The games of the 28th Olympiad were held in Athens, Greece, in the summer of 2004. The data file contains information about 131 of the participating nations, including the following variables.
Medals (Won at Athens Olympics)
Gross Domestic Product ($ Billion)
Area (Million Sq. Km.)
Infant Deaths Per 1,000 Births
GDP Growth Rate
The final medal count is perhaps somewhat misleading as a measure of national athletic excellence. For example, the United States won the most medals in absolute terms (Exhibit 1), but isn’t even among the top ten in terms of medals per capita (Exhibit 2).
Country Gold Silver Bronze Total
United States 35 39 29 103
Russia 27 27 38 92
China 32 17 14 63
Australia 17 16 16 49
Germany 14 16 18 48
Japan 16 9 12 37
France 11 9 13 33
Italy 10 11 11 32
South Korea 9 12 9 30
United Kingdom 9 9 12 30
Exhibit 1: Top Medal Counts, 2004 Athens Olympics
Country Medals Population Medals/Million Citizens
Bahamas 2 297,477 6.72
Australia 49 19,731,984 2.48
Cuba 27 11,263,429 2.40
Estonia 3 1,408,556 2.13
Slovenia 4 1,935,677 2.07
Jamaica 5 2,695,867 1.85
Latvia 4 2,348,784 1.70
Hungary 17 10,045,407 1.69
Bulgaria 12 7,537,929 1.59
Greece 16 10,665,989 1.50
Exhibit 2: Top Medal Counts per Capita, 2004 Athens Olympics
Add a dummy variable to the data set, representing whether the nation was the host of the Olympics. (Hint: The 2004 Athens Olympic Games were hosted by Greece.) Perform a correlation analysis on all of the variables in the data set, and show the results here in descending order of importance.
 Some interesting countries, such as Russia and Jamaica, are excluded from the data set because information was not available for all variables.
1. Add a dummy variable to the data set, representing whether the nation was the host of the Olympics. (Hint: The 2004 Athens Olympic Games were hosted by Greece.) Perform a correlation analysis on all of the variables in the data set, and show the results here in descending order of importance. Explain your results.
2. Show scatter diagrams of the two most important predictors, showing their relationship to “Medals”. Use labels to indicate interesting outliers, show a linear trend line, and write something intelligent about your graphs.

DATA SHOWN:
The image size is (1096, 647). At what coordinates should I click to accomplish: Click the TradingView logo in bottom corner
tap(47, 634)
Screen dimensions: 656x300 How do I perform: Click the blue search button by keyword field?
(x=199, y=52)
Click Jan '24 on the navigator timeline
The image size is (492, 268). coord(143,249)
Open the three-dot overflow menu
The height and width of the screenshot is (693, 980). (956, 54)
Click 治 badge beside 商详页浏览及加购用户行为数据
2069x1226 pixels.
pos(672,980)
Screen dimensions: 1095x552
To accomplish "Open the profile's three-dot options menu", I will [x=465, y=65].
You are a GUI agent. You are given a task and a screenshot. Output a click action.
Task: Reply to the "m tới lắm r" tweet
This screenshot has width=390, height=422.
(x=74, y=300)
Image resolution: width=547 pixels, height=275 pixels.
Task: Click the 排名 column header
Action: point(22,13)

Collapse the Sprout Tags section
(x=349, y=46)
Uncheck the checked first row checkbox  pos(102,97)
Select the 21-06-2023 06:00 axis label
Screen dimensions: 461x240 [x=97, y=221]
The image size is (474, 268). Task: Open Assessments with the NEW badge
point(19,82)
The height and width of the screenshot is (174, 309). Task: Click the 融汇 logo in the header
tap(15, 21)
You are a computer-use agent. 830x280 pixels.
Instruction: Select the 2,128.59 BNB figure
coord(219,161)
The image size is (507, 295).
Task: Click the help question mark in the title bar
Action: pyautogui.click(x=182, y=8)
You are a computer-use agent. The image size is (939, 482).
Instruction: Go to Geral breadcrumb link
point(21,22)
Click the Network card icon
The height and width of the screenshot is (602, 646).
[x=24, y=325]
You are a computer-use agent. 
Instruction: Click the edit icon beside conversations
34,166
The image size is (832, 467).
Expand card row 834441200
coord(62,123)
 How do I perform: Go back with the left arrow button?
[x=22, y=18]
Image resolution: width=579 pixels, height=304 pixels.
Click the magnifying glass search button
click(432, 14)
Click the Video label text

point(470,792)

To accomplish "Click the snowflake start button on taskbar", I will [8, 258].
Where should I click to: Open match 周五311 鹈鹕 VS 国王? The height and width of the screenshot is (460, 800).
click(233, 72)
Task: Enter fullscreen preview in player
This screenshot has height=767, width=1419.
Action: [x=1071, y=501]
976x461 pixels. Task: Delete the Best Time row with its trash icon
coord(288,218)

DIRECTIVES:
a - Answer these questions using the Athens Olympics passage:
(i) How many participating nations does the data file cover?
(ii) Which country has the highest medals per million citizens in Exhibit 2, and what is that figure?
(iii) Which two countries does the passage name as excluded from the data set?
b - Rewrite the Athens Olympics passage starting at "2. Show scatter" and ending at "about your graphs.", with "scatter diagrams" replaced by "scatter plots".
c - Extend the Athens Olympics passage past its last sentence with a few more lines.

EXPECTED OUTPUTS:
a -
(i) 131
(ii) Bahamas, with 6.72
(iii) Russia and Jamaica

b -
2. Show scatter plots of the two most important predictors, showing their relationship to “Medals”. Use labels to indicate interesting outliers, show a linear trend line, and write something intelligent about your graphs.

c -
3. Create a multiple regression model, based on your analysis above. Try to find the model that has the highest adjusted R-square value for predicting the number of Olympic medals won by a country.
4. Using your model from above, perform a hypothesis test to see whether the true effect of “Area” is less than one medal for every 1,000,000 square kilometers at the 5% level of significance, all other factors taken into account. Find the p-value of your test and explain its meaning.
5. Using your model from above, and assuming the same test, alpha, and variance as in Part 10, what would be the risk of a Type II error if the true effect of “Area” were in fact known to be 0.5 medals per 1,000,000 square kilometers?
6. Using your model from Part 9 above, calculate the residual error in “Medals” for each country. Show the residual errors for the ten countries who most “overperformed” in the Athens Olympics (i.e. won more medals than your model predicted they would) and the ten countries who most “underperformed”. Explain your results.
7. Discuss the residual errors in this model. Use charts as appropriate.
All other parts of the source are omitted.